== Extract provided ==
* * * * *

758. A Multipurpose Vector System for the Simultaneous Screening of Libraries in Bacteria, Insect and Mammalian Cells and Expression In Vivo

Abstract

Top of pageAbstract The post-genomic era necessitates new tools to decode the vast nucleotide sequence data into biologically relevant knowledge. This problem has created a new field in molecular biology and genetics called functional genomics, which addresses the functions of genes and gene products at the level of whole organisms. Viral vector systems have been explored as one solution to solve these problems. We have constructed a new baculovirus expression vector system (BEVS) based tetra-promoter vector (pBVboostFG) that enables screening of gene or cDNA libraries for functional genomic studies. The vector enables an all-in-one strategy for gene expression in mammalian, insect and bacterial cells. In addition, it is also suitable for direct use in vivo in gene therapy. Recombinant virus preparation is based on an improved mini Tn7 transpositional system that allows straightforward and fast production of baculoviruses with high diversity and negligible background. Genes or cDNAs were cloned into pBVboostFG using the bacteriophage lambda's recombination system and production of 20 different proteins was studied in bacteria, insect and mammalian cells. As an example of using the vector for library screening, a chromophoric Thr65-Tyr-Gly67-stretch of EGFP was destroyed and subsequently restored by PCR and the EGFP library was screened for the color variants. All studied proteins were efficiently produced using pBVboostFG system and with different expression hosts. In addition, three different fluorescent protein variants were screened out from the generated chromophore library. Finally, the BVboostFG vector was used without any additional subcloning steps to efficiently transduce choroid plexus epithelial cells in rat brain in vivo. The pBVboostFG system enables easy and efficient production of desired proteins or screening of genome-wide libraries in multiple cell types with one-step cloning. This makes it an efficient new platform technology for functional genomics and gene therapy.

* * * * *

== Records provided ==
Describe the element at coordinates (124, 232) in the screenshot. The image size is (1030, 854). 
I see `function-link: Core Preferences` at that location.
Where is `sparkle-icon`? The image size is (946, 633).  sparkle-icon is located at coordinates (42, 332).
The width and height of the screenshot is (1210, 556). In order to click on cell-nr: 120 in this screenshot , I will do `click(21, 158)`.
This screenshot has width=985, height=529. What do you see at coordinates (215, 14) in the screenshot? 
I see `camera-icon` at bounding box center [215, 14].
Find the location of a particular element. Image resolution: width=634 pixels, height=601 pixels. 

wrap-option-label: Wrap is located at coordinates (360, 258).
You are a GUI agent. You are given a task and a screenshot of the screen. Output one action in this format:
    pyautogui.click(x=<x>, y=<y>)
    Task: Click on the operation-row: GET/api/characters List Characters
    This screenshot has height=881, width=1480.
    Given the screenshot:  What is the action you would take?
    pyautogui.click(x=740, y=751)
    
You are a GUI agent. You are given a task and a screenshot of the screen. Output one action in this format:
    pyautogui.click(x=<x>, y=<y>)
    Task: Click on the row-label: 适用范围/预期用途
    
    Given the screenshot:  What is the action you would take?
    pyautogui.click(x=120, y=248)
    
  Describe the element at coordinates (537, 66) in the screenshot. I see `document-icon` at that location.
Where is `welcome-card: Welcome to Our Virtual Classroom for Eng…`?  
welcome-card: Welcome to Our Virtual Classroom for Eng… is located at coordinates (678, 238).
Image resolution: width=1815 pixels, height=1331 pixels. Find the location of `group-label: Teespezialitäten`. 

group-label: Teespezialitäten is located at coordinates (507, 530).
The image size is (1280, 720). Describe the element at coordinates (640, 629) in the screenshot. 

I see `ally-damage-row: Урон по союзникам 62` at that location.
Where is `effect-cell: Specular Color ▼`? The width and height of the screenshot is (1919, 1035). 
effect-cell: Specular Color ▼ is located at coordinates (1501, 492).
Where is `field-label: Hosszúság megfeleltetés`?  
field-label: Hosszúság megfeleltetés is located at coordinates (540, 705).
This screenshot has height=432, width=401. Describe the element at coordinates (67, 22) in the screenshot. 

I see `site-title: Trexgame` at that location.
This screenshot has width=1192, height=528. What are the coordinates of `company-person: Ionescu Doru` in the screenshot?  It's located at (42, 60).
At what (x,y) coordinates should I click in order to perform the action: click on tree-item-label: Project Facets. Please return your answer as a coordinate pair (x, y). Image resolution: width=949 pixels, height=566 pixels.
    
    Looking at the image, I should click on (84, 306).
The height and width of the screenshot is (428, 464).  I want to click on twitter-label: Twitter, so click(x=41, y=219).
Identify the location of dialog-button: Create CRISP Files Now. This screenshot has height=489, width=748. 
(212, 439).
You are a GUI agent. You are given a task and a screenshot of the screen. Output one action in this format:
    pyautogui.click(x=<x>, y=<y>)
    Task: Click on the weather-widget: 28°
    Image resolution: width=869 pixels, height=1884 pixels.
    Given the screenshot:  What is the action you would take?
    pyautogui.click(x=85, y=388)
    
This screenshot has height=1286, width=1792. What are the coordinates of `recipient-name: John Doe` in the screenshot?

* * * * *

== The task ==
Please name the cells in rat brain that the vector transduced in vivo, according to the abstract on the multipurpose vector system.

== Output of the task ==
Choroid plexus epithelial cells